R aficionados would probably criticize the above code, since strictly speaking the assignment
x = y
is sometimes different than the R recommended way of making an assignment:
x <- y
which is an artifact from the use of ancient keyboards when R was written. I have never encountered a case where x=y
doesn't work, but apparently it can happen.
Modifying Variables
Unlike stata
we simply redefine the variable and don't need to bother with replace
:
mroz$newvar = mroz$newvar/10
print(summary(mroz$newvar))
Min. 1st Qu. Median Mean 3rd Qu. Max. 0.000 0.000 0.400 0.741 1.300 3.800
Getting help in R
If you know the function you need help with, just use the help function:
help(tail)
Linear Algebra in R
Here I briefly introduce the use of matrix algebra manipulations.
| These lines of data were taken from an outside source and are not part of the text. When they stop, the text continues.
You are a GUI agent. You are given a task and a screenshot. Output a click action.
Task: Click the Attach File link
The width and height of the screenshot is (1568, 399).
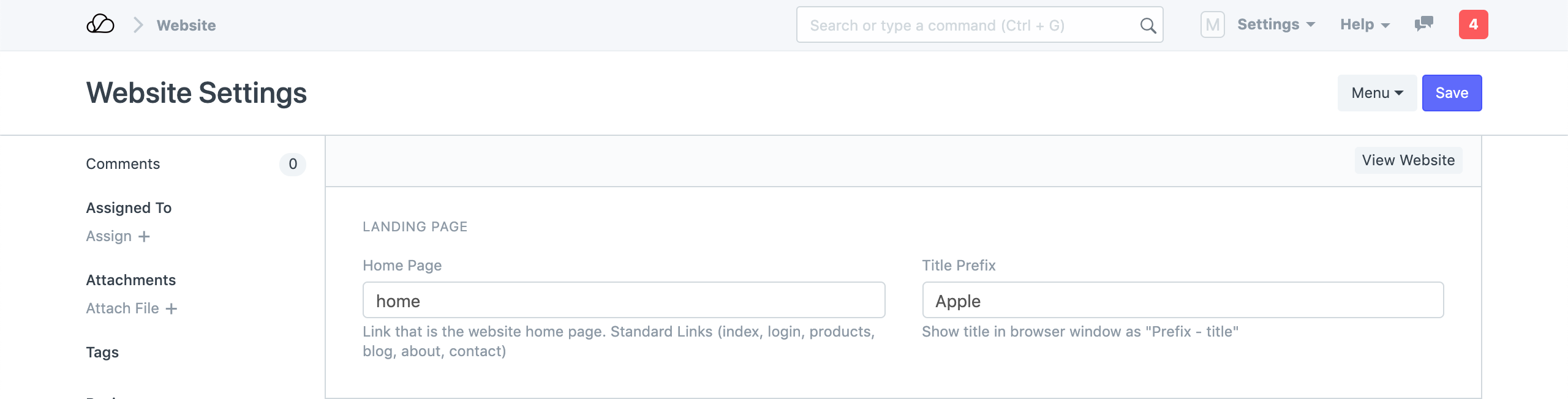(123, 309)
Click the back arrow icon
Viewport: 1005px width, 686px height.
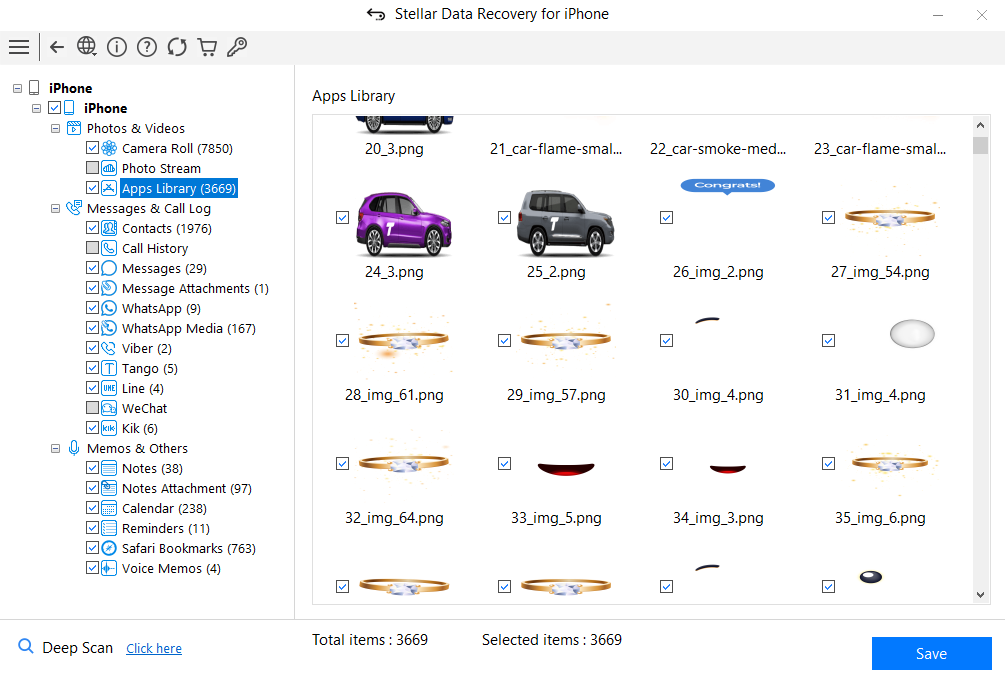[57, 47]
Other programs are arguably better for pure linear algebra work (e.g. Matlab or Julia), but R is a very good environment for mixing modeling including running pre-packaged statistical commands and linear algebra. In my opinion stata's linear algebra code is a lot more intuitive than R's.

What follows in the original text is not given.